# Halloween circus horse costume



## stingerscricket (Oct 3, 2011)

So my horse Cricket and I have a fun show coming up with a costume class and I already decided I'm going to dress her up as a circus horse since shes a big, pretty, bay. I want to put a big feather in between her ears, not sure how to attach it though. I also heard of decorating an old water bucket and carrying it around like a circus pedestool. Any other creative ideas on how to dress her up?


----------



## winstonsgrl (Jan 22, 2011)

Great idea! I think you should put a red nose on her somehow, I did that when I dressed up a school horse as Rudolf.


----------



## winstonsgrl (Jan 22, 2011)

Great idea. Maybe you can put a red nose on her like a clown. I did that when I dressed a school horse as Rudolf.


----------



## hillree (Dec 30, 2010)

winstonsgrl said:


> Great idea. Maybe you can put a red nose on her like a clown. I did that when I dressed a school horse as Rudolf.

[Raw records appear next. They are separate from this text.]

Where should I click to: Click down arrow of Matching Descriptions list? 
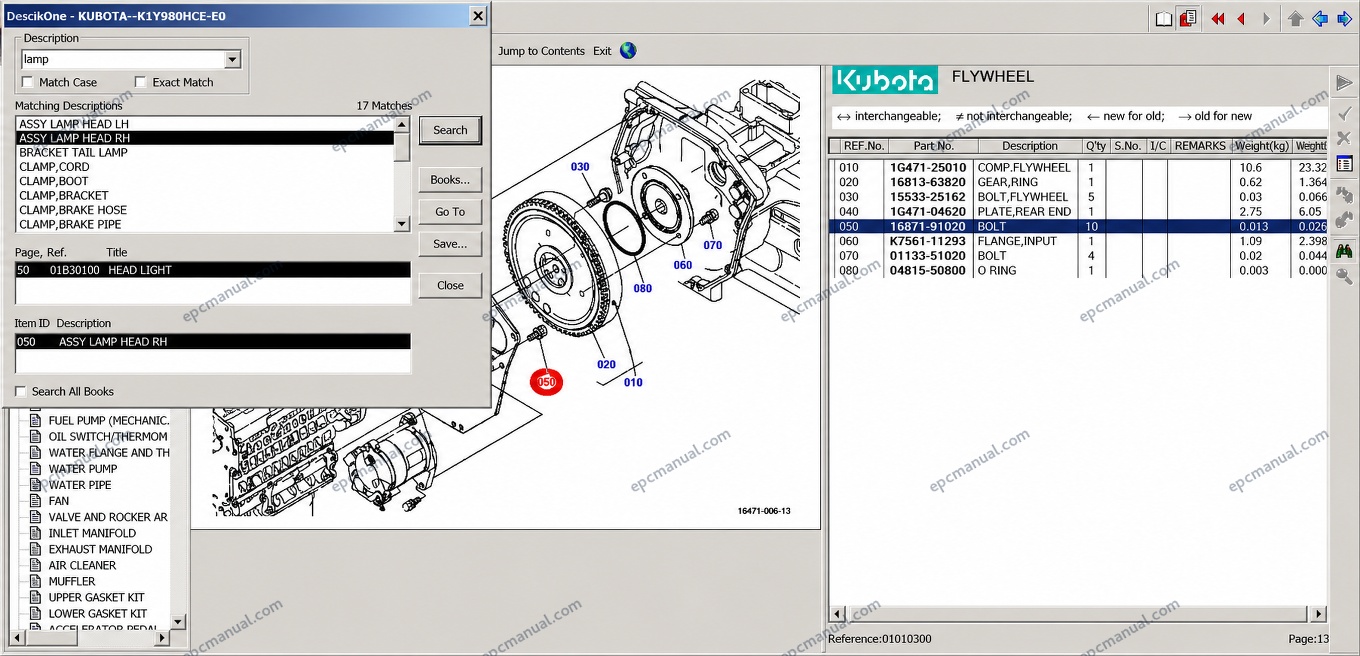[402, 225]
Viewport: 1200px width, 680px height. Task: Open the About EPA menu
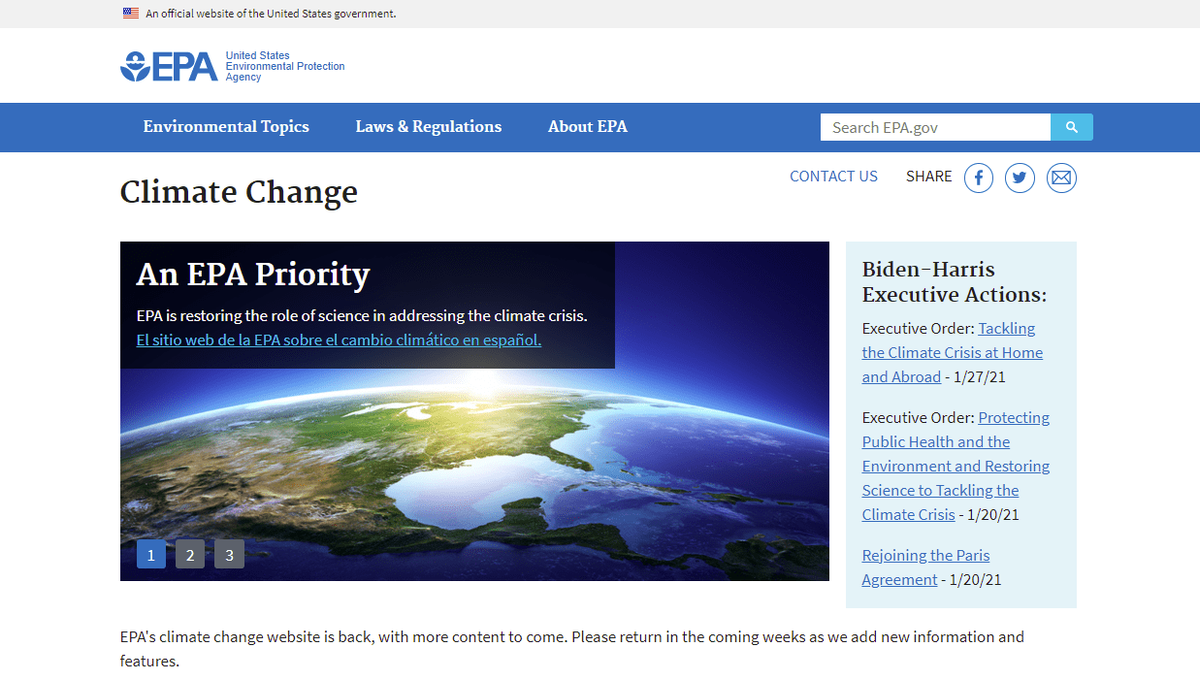tap(587, 127)
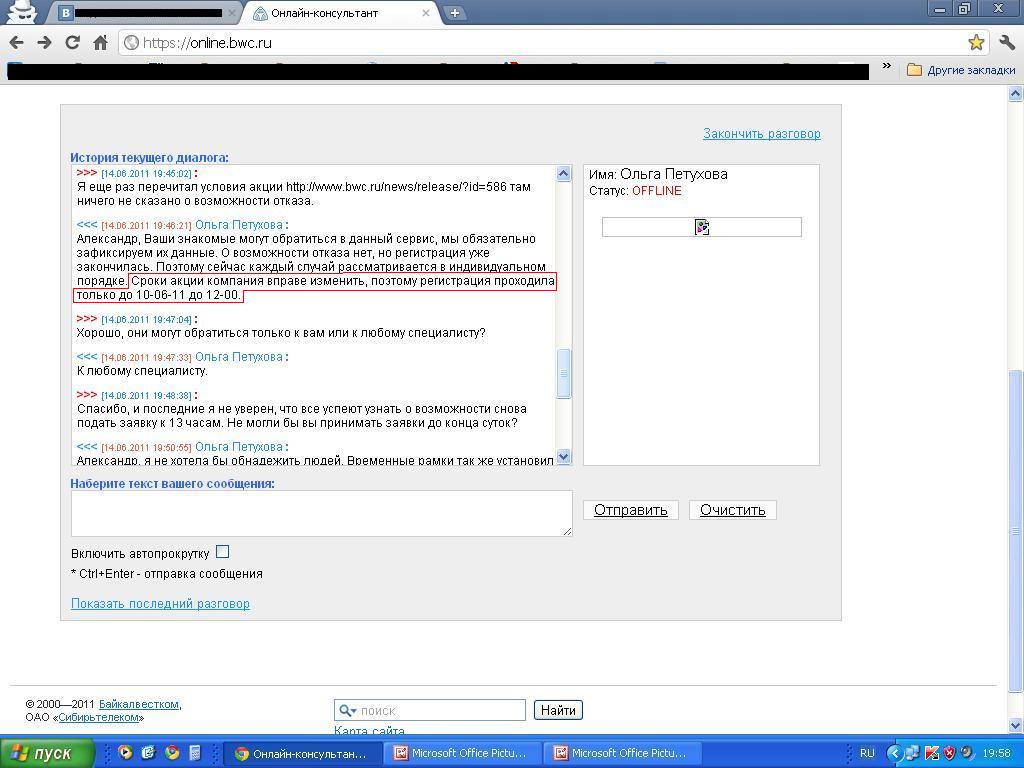
Task: Click the operator photo placeholder icon
Action: pyautogui.click(x=701, y=228)
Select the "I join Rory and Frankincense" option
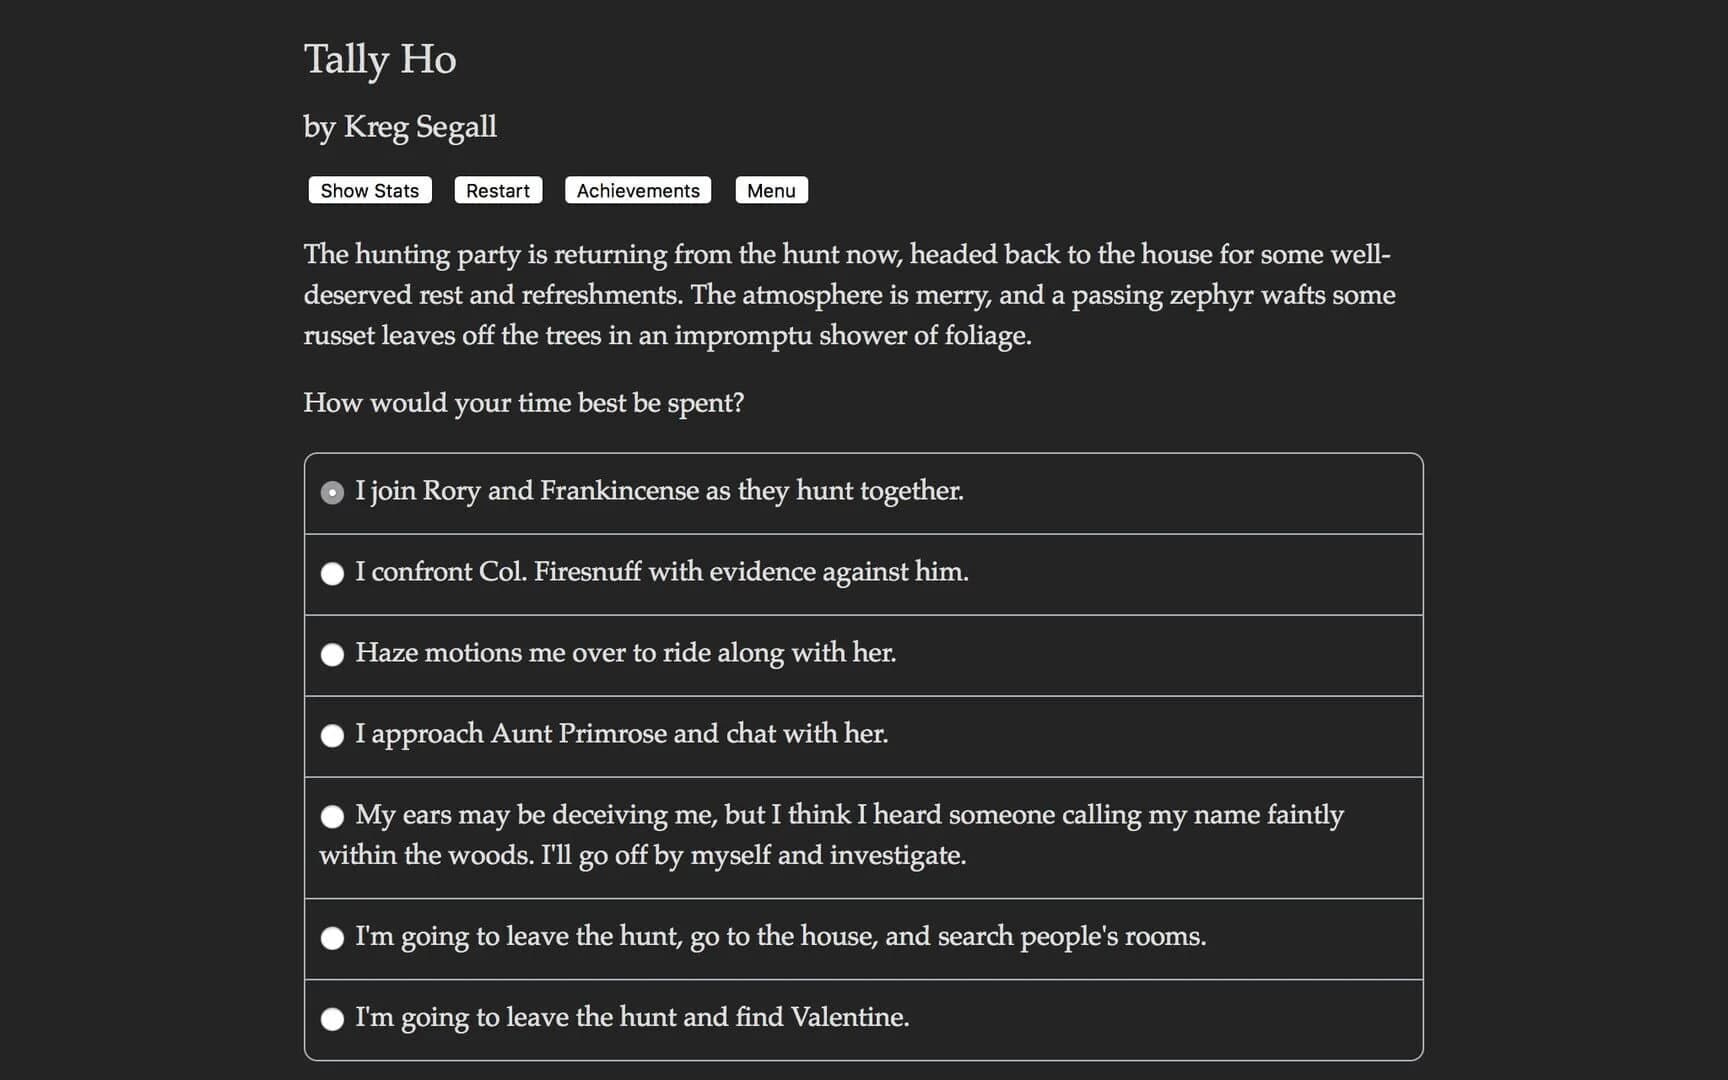 (660, 491)
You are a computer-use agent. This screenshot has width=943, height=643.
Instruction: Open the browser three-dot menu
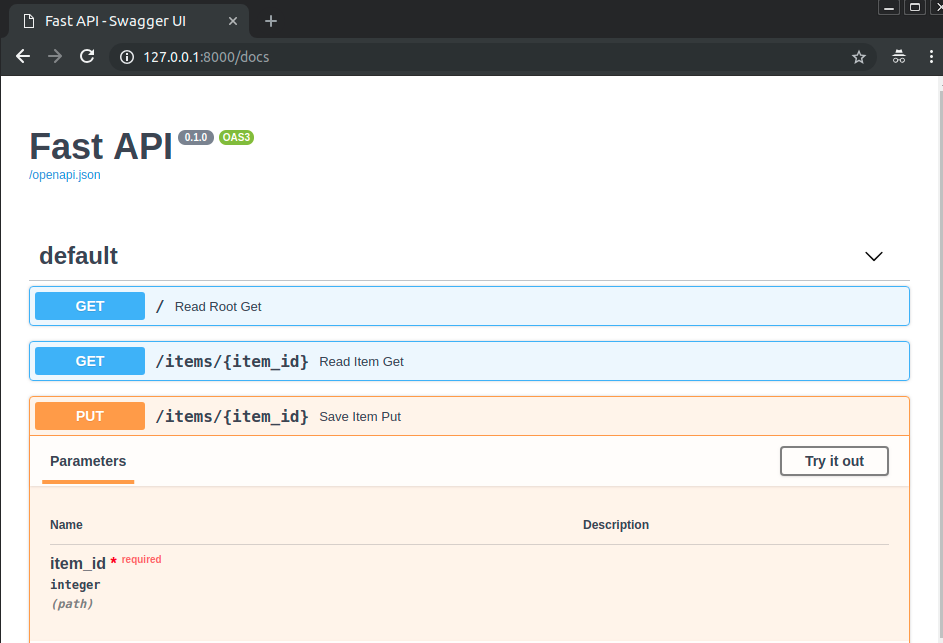click(x=930, y=57)
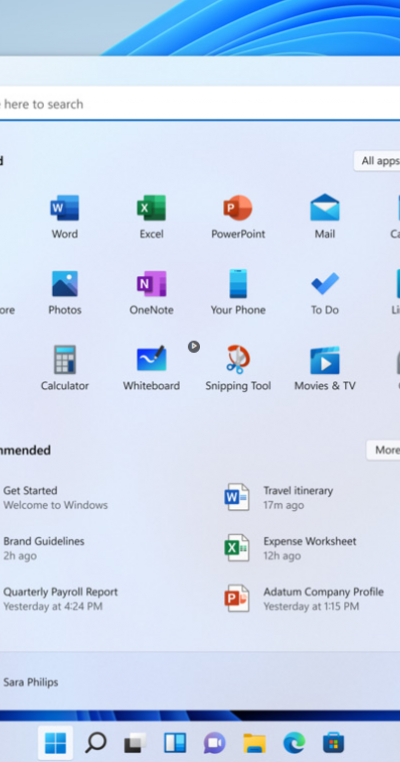The image size is (400, 762).
Task: Launch the To Do app
Action: pyautogui.click(x=325, y=293)
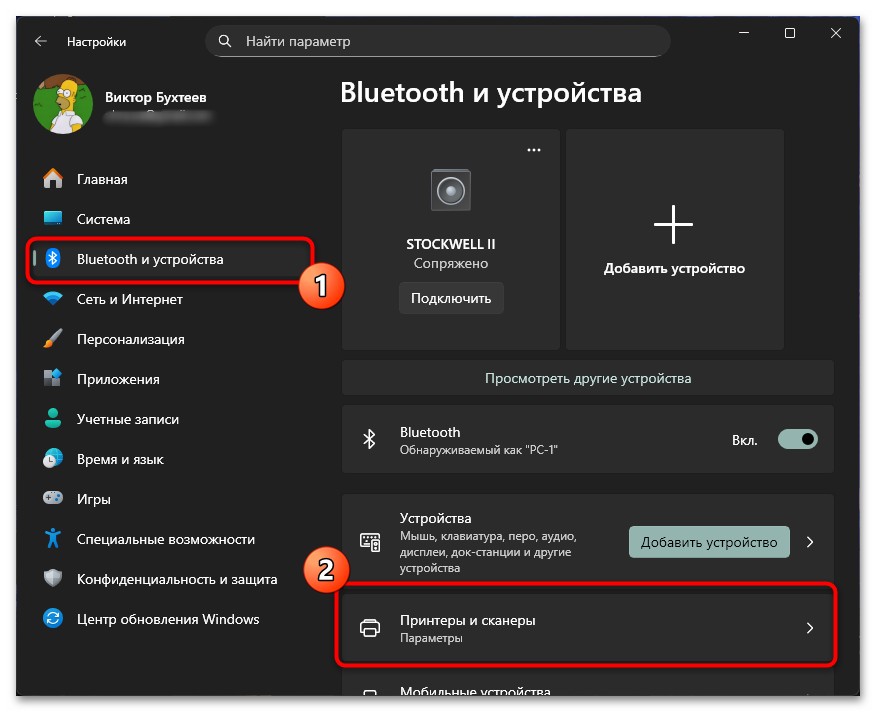Click Просмотреть другие устройства
876x712 pixels.
click(586, 377)
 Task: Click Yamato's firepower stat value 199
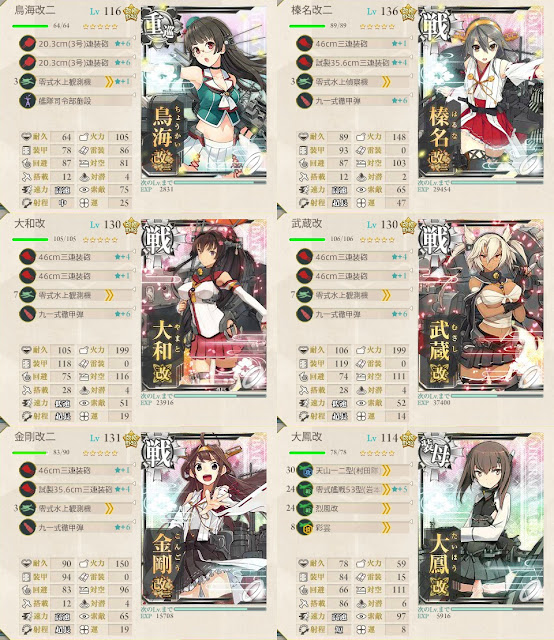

That sounds cute! I feel like I might do that with Bliss for Christmas.  How would you attach the nose?


----------



## winstonsgrl (Jan 22, 2011)

hillree said:


> That sounds cute! I feel like I might do that with Bliss for Christmas.  How would you attach the nose?


You can use the string it comes with and put it around the bridle.


----------



## stingerscricket (Oct 3, 2011)

That would be adorable! Thanks for the idea


----------